(Stored records)
┌────────
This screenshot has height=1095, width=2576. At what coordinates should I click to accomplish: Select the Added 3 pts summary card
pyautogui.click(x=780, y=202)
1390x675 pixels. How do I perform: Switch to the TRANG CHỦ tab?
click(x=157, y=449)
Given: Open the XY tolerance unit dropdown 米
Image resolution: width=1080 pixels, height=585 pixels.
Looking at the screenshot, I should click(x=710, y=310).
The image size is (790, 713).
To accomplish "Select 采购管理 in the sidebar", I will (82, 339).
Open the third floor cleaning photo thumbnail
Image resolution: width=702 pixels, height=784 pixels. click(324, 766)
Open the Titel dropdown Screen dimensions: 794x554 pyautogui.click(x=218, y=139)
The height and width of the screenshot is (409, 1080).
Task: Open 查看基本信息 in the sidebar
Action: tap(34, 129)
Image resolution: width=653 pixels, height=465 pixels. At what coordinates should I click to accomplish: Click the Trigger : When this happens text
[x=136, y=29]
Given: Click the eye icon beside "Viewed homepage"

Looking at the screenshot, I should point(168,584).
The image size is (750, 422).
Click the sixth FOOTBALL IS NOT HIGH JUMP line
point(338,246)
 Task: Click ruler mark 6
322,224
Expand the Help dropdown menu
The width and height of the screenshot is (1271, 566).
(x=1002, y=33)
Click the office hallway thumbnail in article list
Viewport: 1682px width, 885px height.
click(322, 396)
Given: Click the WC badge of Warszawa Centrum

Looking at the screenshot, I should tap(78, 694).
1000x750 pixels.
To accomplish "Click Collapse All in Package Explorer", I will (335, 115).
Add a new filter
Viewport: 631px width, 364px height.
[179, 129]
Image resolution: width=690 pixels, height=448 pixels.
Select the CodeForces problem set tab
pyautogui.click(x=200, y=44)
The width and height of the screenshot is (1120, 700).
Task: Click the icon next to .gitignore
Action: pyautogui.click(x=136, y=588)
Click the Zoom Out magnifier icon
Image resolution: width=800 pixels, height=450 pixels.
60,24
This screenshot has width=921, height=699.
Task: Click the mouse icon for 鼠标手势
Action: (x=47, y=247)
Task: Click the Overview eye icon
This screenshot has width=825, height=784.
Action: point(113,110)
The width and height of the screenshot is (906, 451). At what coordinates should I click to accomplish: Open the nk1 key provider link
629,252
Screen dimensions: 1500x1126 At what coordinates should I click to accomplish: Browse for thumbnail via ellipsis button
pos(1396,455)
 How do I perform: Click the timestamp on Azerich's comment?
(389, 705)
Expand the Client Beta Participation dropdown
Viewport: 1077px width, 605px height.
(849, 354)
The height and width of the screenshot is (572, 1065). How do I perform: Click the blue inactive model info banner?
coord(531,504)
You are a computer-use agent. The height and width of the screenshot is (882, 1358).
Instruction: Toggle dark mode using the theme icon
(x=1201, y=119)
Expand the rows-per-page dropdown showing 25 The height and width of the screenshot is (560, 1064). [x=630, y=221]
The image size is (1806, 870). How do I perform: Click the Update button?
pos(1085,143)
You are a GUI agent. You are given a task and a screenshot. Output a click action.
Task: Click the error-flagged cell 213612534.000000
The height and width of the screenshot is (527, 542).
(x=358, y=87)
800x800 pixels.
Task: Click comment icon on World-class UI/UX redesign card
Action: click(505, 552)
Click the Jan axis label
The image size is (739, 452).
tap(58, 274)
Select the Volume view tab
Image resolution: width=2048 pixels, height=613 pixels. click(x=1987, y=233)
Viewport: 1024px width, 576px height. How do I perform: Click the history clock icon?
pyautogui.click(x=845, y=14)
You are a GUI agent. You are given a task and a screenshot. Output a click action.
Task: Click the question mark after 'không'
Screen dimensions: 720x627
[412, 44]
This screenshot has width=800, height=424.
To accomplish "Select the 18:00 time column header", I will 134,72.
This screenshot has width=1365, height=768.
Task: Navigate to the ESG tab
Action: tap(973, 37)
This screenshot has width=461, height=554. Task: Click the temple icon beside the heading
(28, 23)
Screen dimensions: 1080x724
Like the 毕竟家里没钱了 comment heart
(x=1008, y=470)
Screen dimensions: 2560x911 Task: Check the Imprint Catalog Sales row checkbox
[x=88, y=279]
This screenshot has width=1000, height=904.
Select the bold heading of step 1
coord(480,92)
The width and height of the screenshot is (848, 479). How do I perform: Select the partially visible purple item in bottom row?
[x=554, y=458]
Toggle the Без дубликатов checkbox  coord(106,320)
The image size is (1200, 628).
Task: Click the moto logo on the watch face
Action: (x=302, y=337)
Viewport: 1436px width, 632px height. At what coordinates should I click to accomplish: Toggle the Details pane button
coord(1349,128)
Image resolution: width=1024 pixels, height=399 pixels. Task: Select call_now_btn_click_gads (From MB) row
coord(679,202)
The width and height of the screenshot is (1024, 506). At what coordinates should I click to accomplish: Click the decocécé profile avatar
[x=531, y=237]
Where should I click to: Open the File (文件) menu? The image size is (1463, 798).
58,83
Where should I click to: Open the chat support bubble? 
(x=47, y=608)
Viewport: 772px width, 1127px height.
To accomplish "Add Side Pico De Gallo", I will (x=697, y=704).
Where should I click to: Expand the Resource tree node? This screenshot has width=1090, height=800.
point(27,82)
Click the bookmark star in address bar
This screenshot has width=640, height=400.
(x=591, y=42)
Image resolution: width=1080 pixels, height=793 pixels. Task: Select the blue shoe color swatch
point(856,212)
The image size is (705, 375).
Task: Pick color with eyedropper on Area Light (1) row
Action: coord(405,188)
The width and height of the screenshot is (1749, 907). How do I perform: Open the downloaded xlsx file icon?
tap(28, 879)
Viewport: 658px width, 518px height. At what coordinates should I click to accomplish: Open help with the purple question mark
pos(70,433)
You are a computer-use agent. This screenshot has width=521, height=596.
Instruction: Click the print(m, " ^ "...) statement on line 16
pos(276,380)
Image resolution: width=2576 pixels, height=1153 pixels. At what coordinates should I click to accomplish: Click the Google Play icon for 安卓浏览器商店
└────────
§ Problem to solve: Of the entries above, repeat exactly the lines between the line with "You are a computer-use agent. The" and the line with "Task: Click the error-flagged", inclusive, and no others.

§ Response to this task:
You are a computer-use agent. The height and width of the screenshot is (882, 1358).
Instruction: Toggle dark mode using the theme icon
(x=1201, y=119)
Expand the rows-per-page dropdown showing 25 The height and width of the screenshot is (560, 1064). [x=630, y=221]
The image size is (1806, 870). How do I perform: Click the Update button?
pos(1085,143)
You are a GUI agent. You are given a task and a screenshot. Output a click action.
Task: Click the error-flagged cell 213612534.000000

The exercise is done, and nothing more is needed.